Based on these observations, what conclusions do we have about the models we created?
- Both random forest and isolation forest models could reliably discover about 10% of support tickets. This was to be expected, as we only collected data related to the parameters of physical lines. There are other classes of problems, such as WiFi quality, which are undetectable from the data we used in this research. These will vary from one provider to another and further affect the results. This is why a comprehensive solution for forecasting customer issues requires data from other sources as well, starting with CPE monitoring and ending with business insights.
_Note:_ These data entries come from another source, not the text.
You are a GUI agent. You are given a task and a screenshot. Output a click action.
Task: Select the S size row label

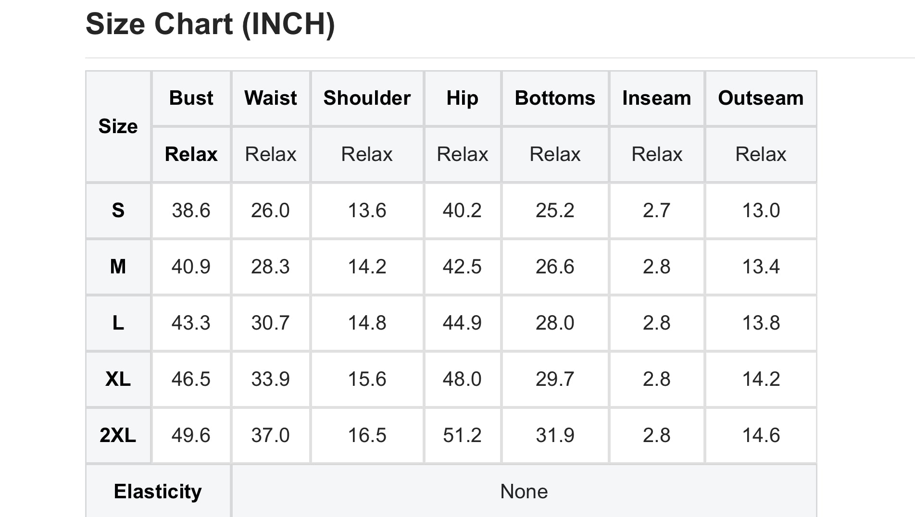[118, 210]
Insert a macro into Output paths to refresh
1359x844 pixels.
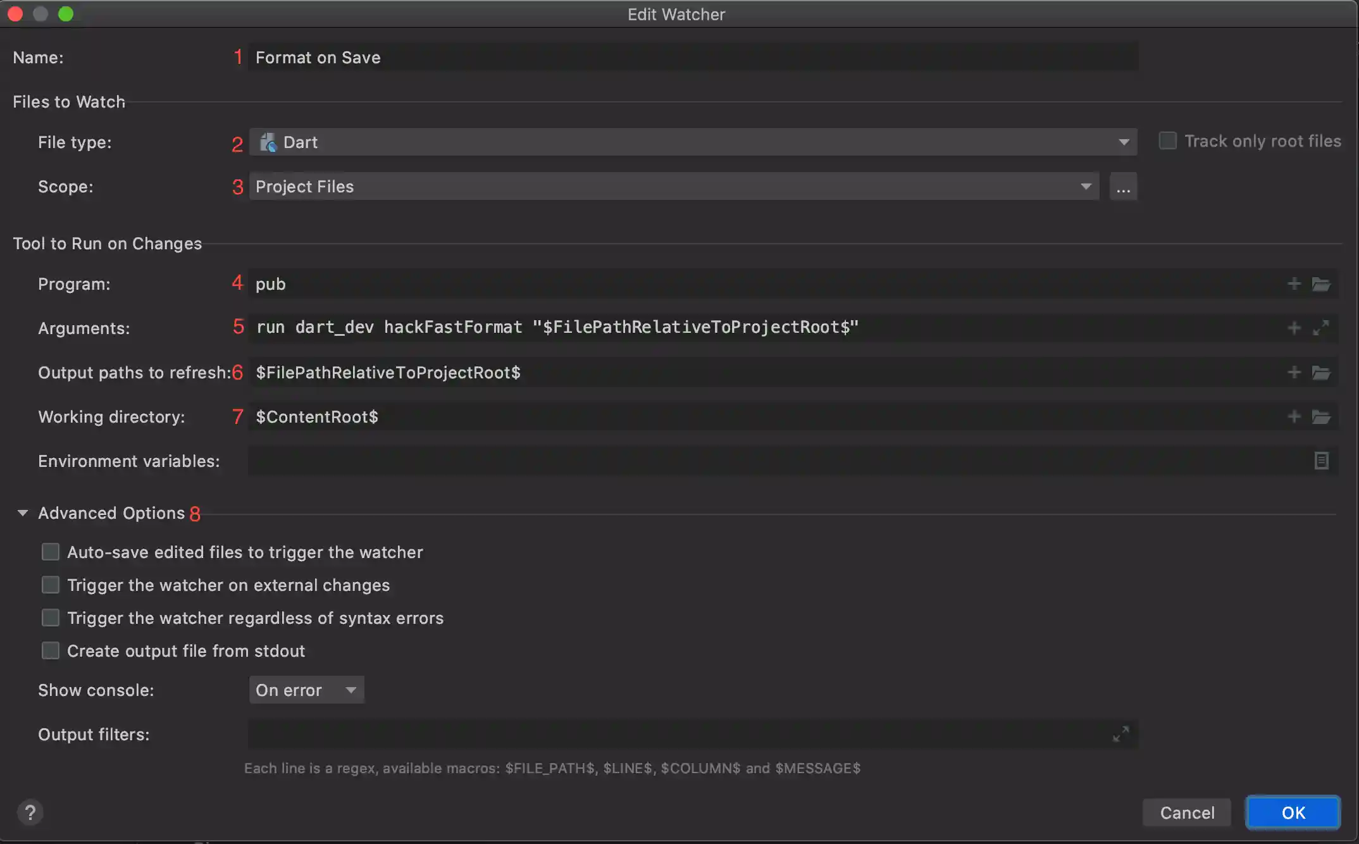click(1294, 372)
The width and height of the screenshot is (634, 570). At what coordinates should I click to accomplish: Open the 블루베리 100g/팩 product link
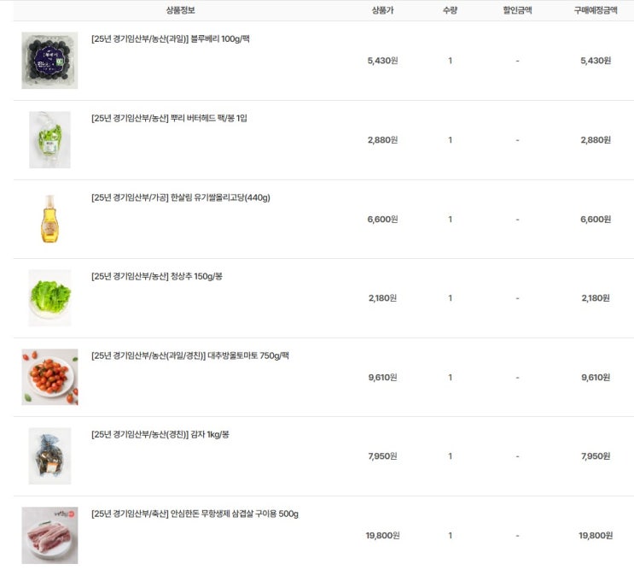coord(170,38)
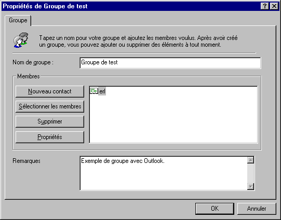The image size is (281, 220).
Task: Cancel with the Annuler button
Action: [257, 209]
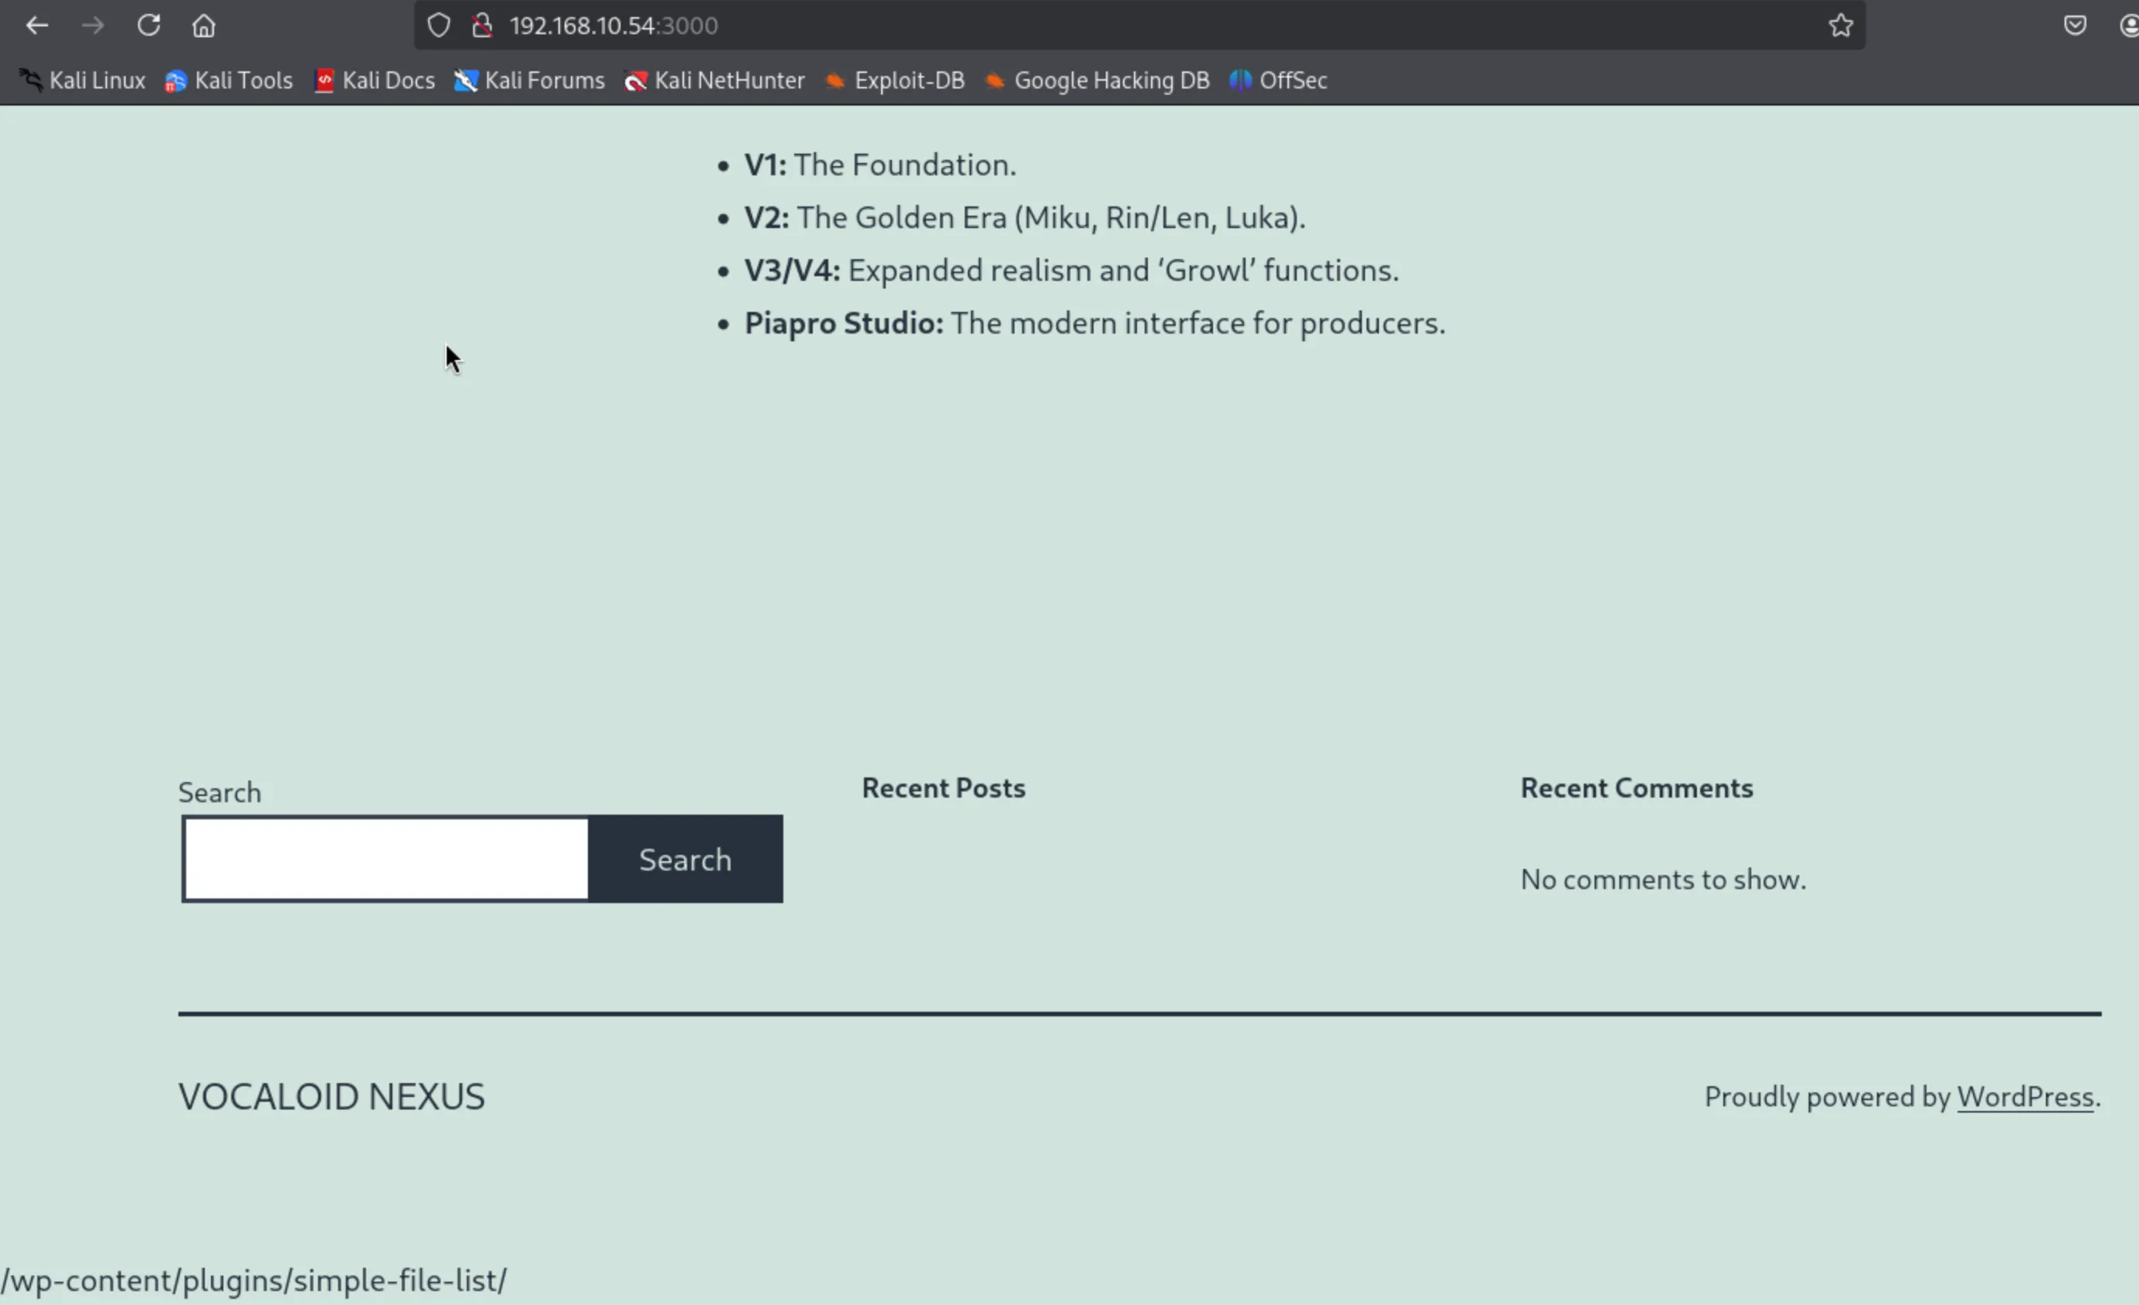Go to browser home page
Screen dimensions: 2139x1305
tap(204, 25)

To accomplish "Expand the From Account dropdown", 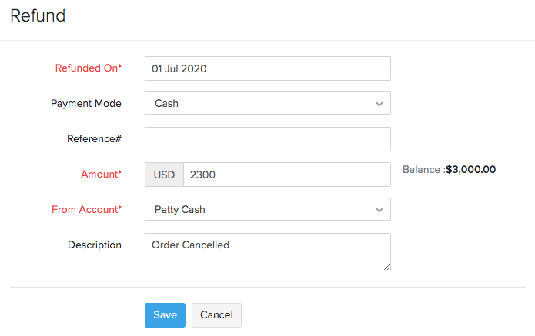I will tap(262, 209).
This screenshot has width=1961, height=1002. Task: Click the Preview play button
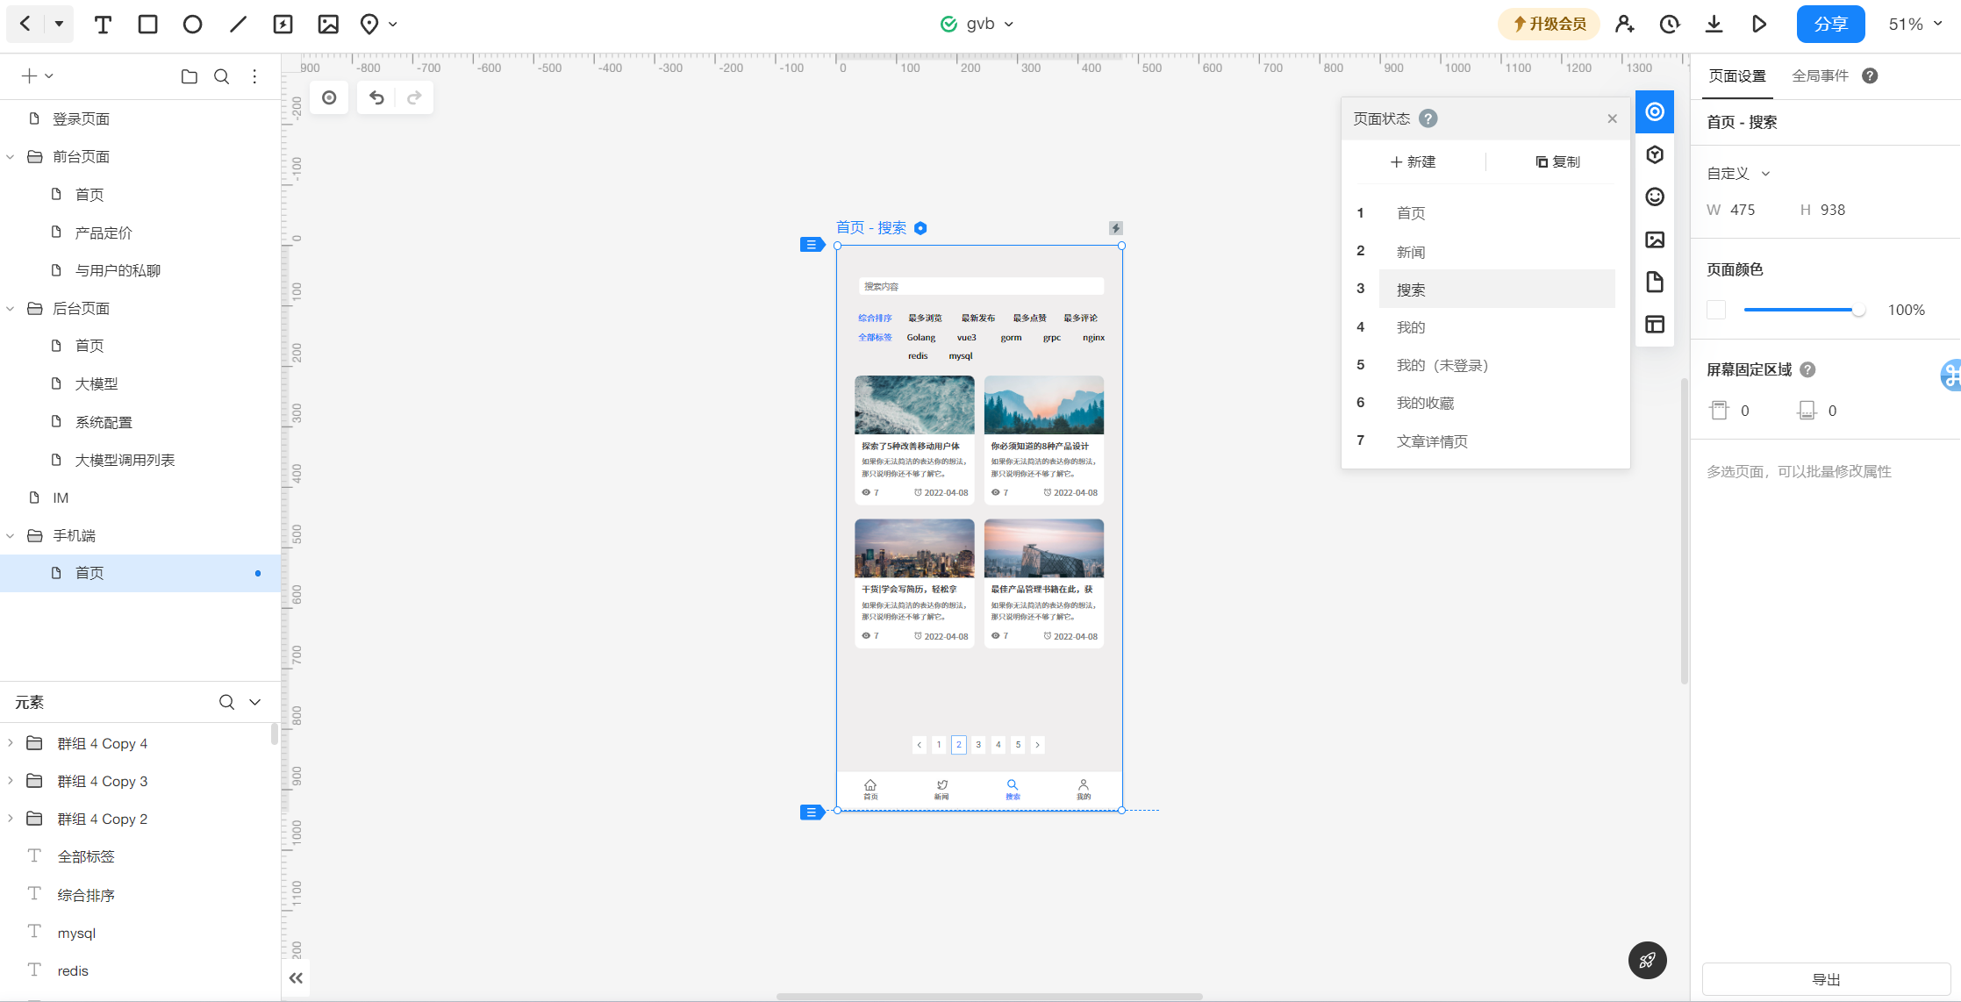point(1758,25)
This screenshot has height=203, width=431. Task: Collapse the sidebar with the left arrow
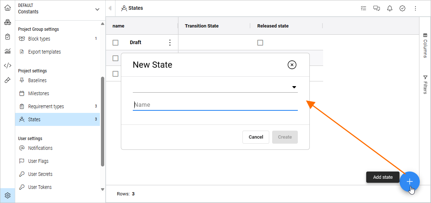pos(110,8)
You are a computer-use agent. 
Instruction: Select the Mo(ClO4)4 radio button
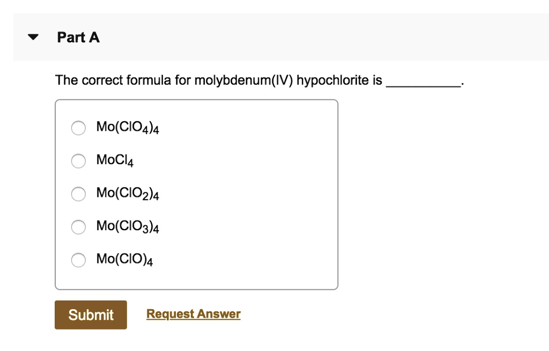78,128
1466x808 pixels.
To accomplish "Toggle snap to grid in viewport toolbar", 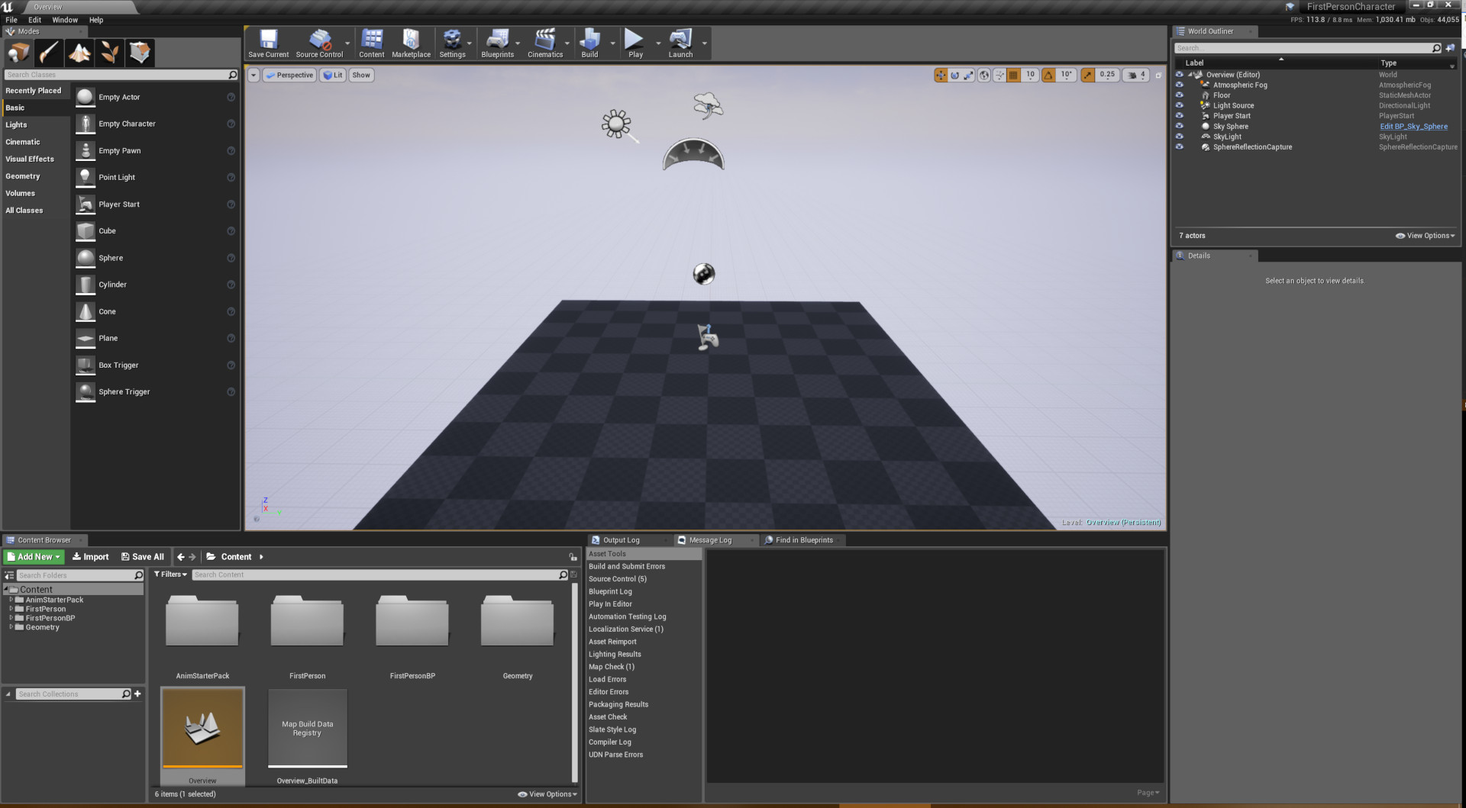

- Both models perform well when our goal is to provide guidance to the customer care engineer who is trying to solve a problem that’s already been reported. This is because, in this situation, we don’t need the extreme specificity required for predictive alerting. It may seem trivial at first, but being able to point to a possible problem with the physical line when the customer is calling both validates their claim (which is not always so obvious) and significantly narrows down the search. As we’ve pointed out above: there are many other reasons why the customer may have experienced problems. Identifying the source in the physical layer allows us to provide the operators with suggestions as to what steps they should take next to fix the problem.
This research provided us with valuable insights for future work on machine learning. In particular, it gave us a list of next steps to consider when working on tools for predictive alerting and customer support.
- Our samples were collected once every 4 hours, which makes it practically impossible to detect problems that were reported soon after they occurred. A way to potentially improve the prediction would then be to increase the sampling rate.
- As we’ve hinted above, we have discovered that tickets are frequently reissued within a few days for the same line, suggesting that the reparative actions taken were not really so reparative. For that data set, the number of “broken” and “not broken” devices is comparable, suggesting that the number of false alarms would be respectively smaller. In such a case, we can provide predictive alerts for ticket reissuing.
- One possible way to reduce the rate of false positives is to group lines that are physically connected to the same device (e.g. to the same DSLAM) and have the model only raise alerts if it detects problems on multiple lines within the same group. This is because, in a sense, the occurrence of multiple problems that have a common factor reinforces the presumption that the issue is on the side of the device they are connected by, rather than anything else.
- Instead of focusing on pinpointing issues, we can focus on an additional classification to find major classes of problems. This would allow us to point the engineers to the likely causes and fixes they can perform to resolve the issue. Again, this would be a step towards automatizing the whole process.